How many of the lines below have the word "will" in them? The answer is that number and nothing more.
[[ Provided information, beginning ]]
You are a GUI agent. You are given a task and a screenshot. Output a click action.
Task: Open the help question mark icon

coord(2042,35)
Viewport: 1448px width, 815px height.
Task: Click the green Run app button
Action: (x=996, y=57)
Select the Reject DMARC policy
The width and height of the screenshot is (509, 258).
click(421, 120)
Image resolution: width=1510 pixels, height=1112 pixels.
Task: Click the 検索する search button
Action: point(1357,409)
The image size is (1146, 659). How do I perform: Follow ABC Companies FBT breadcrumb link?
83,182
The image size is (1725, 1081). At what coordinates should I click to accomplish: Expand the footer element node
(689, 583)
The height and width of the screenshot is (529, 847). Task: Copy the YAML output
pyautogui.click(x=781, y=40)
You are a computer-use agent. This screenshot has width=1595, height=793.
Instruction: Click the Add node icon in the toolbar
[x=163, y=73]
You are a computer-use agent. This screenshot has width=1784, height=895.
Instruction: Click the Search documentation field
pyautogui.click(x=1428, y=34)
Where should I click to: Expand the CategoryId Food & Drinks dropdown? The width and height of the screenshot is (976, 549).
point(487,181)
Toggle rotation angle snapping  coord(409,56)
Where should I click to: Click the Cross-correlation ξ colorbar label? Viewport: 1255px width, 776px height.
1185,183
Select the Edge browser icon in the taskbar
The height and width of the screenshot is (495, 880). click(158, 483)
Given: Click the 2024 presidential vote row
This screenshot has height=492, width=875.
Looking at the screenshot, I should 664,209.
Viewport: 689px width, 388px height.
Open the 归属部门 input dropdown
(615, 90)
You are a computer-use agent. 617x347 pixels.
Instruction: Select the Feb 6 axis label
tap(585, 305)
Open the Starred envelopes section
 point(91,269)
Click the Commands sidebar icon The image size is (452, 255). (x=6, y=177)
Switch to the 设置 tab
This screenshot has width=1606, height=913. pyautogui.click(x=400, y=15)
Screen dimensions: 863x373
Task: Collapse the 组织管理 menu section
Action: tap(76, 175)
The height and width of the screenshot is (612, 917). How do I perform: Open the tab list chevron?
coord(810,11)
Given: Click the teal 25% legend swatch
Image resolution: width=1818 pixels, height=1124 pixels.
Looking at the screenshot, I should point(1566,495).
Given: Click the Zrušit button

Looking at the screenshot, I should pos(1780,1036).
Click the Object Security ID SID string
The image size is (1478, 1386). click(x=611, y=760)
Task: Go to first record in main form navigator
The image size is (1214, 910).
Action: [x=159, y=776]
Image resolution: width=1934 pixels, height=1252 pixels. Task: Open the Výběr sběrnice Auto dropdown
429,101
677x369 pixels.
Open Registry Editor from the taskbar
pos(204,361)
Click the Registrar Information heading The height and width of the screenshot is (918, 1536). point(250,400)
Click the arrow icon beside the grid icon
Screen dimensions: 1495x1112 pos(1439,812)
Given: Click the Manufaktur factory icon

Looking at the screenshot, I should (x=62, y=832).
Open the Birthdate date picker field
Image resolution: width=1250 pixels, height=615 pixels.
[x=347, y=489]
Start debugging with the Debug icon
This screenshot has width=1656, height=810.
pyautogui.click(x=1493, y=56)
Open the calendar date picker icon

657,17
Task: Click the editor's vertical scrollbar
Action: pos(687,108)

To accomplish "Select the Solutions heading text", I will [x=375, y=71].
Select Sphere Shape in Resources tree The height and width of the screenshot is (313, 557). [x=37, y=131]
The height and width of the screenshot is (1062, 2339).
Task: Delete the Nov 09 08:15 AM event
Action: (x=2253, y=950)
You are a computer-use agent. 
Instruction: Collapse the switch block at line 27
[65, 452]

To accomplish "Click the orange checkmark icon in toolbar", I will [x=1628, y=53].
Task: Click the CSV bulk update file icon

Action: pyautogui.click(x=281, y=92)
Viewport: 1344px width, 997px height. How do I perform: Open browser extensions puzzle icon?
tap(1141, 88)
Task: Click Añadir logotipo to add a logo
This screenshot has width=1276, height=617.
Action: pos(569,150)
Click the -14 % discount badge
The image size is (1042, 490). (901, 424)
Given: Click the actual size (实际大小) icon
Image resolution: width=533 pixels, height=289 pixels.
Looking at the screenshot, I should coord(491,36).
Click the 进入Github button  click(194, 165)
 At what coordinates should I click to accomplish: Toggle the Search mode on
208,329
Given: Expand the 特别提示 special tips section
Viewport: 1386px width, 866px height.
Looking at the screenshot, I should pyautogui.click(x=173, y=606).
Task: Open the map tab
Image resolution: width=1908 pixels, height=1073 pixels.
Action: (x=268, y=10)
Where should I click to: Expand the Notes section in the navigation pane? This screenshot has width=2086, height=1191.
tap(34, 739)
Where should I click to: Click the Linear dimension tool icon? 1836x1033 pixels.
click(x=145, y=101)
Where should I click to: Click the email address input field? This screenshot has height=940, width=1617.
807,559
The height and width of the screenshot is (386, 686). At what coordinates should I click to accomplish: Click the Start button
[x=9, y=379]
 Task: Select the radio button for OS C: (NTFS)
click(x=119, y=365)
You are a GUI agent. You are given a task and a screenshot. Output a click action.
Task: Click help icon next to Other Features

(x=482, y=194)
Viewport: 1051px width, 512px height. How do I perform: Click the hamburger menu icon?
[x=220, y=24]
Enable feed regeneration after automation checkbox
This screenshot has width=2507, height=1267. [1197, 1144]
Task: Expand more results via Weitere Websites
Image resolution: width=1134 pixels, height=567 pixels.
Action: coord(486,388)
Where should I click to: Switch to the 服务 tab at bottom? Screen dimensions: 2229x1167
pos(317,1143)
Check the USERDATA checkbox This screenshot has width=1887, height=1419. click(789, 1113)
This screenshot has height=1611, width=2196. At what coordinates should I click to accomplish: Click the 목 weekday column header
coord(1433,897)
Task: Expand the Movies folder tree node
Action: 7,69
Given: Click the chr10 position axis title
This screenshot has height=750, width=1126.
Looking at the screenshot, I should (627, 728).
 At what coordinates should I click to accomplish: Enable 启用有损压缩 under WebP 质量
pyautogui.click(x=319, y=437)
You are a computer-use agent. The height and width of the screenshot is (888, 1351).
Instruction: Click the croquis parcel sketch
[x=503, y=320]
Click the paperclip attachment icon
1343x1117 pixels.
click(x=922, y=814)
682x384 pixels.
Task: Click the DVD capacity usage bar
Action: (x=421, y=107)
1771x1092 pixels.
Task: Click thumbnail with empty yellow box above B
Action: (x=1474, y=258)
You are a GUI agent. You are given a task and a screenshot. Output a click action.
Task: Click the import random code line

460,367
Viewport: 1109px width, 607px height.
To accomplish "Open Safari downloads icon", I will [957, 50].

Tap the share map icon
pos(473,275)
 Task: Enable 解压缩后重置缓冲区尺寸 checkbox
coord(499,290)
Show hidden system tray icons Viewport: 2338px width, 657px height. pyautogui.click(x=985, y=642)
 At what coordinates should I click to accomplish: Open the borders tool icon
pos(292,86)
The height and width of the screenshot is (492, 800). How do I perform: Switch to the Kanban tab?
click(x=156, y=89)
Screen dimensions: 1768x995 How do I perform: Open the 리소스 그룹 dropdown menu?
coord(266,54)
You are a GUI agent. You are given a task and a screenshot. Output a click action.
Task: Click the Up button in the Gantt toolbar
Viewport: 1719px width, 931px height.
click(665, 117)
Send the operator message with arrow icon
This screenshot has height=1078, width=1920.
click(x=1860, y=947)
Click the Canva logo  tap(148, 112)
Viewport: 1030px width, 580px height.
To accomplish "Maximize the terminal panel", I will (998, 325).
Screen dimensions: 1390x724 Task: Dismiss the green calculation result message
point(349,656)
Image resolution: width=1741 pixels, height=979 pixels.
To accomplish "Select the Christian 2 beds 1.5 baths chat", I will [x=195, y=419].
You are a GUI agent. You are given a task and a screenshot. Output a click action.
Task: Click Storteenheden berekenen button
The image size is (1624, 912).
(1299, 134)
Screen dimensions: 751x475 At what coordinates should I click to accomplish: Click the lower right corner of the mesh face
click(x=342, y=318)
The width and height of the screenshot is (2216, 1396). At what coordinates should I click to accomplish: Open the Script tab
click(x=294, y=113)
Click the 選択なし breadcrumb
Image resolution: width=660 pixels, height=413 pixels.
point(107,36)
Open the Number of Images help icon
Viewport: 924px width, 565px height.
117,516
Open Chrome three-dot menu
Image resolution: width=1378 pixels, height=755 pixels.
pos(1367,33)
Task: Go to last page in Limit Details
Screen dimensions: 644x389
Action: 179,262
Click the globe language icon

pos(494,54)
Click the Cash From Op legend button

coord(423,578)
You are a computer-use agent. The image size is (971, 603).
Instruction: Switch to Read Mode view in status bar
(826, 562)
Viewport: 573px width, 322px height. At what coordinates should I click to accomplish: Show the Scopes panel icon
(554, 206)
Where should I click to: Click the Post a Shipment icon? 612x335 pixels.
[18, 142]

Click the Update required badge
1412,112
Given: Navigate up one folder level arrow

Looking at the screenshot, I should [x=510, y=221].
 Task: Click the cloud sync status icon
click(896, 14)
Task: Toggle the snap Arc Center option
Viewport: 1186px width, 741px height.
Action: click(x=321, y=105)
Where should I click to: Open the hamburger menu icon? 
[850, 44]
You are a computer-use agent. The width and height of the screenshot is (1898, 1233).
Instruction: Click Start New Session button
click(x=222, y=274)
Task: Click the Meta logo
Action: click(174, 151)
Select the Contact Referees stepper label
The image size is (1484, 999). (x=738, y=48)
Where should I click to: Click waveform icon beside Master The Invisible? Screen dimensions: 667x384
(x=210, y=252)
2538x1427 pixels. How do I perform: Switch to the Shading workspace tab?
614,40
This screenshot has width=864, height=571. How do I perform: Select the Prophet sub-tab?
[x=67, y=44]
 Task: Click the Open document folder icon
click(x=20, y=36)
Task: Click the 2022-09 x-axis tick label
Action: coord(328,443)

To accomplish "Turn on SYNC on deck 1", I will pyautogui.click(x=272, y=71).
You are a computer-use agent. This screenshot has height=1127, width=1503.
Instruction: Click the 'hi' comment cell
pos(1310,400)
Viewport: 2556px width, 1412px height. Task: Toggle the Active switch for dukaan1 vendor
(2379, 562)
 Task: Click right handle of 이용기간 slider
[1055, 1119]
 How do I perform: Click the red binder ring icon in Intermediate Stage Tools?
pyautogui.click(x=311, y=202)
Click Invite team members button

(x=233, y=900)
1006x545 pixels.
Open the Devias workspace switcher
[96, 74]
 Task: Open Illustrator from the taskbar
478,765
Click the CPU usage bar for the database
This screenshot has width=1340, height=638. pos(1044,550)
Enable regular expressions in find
[[ Provided information, end ]]
▸ Response to the exercise:
6